▶ PROVIDED PASSAGE
Major Causal Inference Tools

Building on the counterfactual framework, epidemiologists, statisticians, and data scientists have developed methods to quantify causal effects from observational data. Table 3 summarizes the major tools, their assumptions (i.e., what to look for), advantages, and disadvantages. These tools enable us to explicitly express causal questions, transparently encode our causal knowledge, and leverage data to consistently estimate the causal effect of interest. Here, we introduce several relevant examples in simplified scenarios.

Causal Diagram: Codifying Causal Assumptions and De-confounding

Causal diagram is an intuitive graphical tool for qualitatively encoding our domain knowledge and a priori assumptions on the causal structure of interest (Tables 1, 3) (15). In other words, it qualitatively models how the cause-effect forces operate and generate data. Stemming from the graph theory developed by the 1700s mathematician Leonhard Euler, its modern tools for causal inference originate from the disciplines of computer science and artificial intelligence.

Consider the following hypothesized causal structure of treatment (a biologic agent), outcome (asthma control), and covariates (the baseline severity of illness) in a causal directed acyclic graph (causal DAG; Figure 1B). It consists of three nodes and three edges. The presence of “edge” from a variable (e.g., biologic agent) to another (e.g., asthma control) means that we know that there exists a direct effect. In contrast, its absence indicates that we know that the biologic agent has no direct effect on asthma control for any individual in the population. In addition to the expressed knowledge, these causal diagrams also encode information on the expected associations (more precisely, their absence) between the variables. Unlike causation, an association is a symmetric relationship between two variables. Therefore, an association flows the path between the variables, regardless of the direction of edge. For example, in Figure 1C, even if there is no causal treatment effect (i.e., no direct edge from biologic agent to asthma control), there is an association between these variables through the path involving the severity covariate [i.e., “back-door path” (15)]. The advancement of causal graphs has enabled us (and machines) not only to encode these assumptions and statistical dependencies/independencies, but also to test whether these are compatible with the data.

▶ YOUR GOAL
Write the next part of the passage on causal diagrams, picking up after its final sentence. The data that follows is unrelated to the text on causal inference tools.

▶ RECORDED INFORMATION

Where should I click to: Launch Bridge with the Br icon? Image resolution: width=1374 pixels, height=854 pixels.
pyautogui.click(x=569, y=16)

▶ REPLY
Confounding—the bias due to common causes of exposure and outcome—has long been considered the major hurdle in causal inference (15). The term “confounding” originates from Latin confundere meaning “blending.” The reason why this word was chosen is apparent from the causal diagram. In Figure 1C, the (null) effect of a biologic agent on asthma control is “blended” by the confounder (baseline severity of illness). This is because patients with greater baseline severity may be more likely to receive treatment but have worse control anyway. The apparent spurious correlation is introduced by the open back-door path (i.e., the path through severity). However, this confounding can be “de-confounded” by blocking the back-door path (Figure 1D, in which a rectangle placed around the confounder blocks the association flow through the path) (15). For example, we fit a regression model “adjusting for the confounder” to estimate the causal effect of treatment in every severity group separately [i.e., outcome regression method (Table 3)]. Then, we can take an average of the effects, weighting each severity group according to its probability, to estimate the average causal effect in the population of interest [i.e., standardization for fixed treatments, g-formula for time-varying treatments (15) (Table 3)].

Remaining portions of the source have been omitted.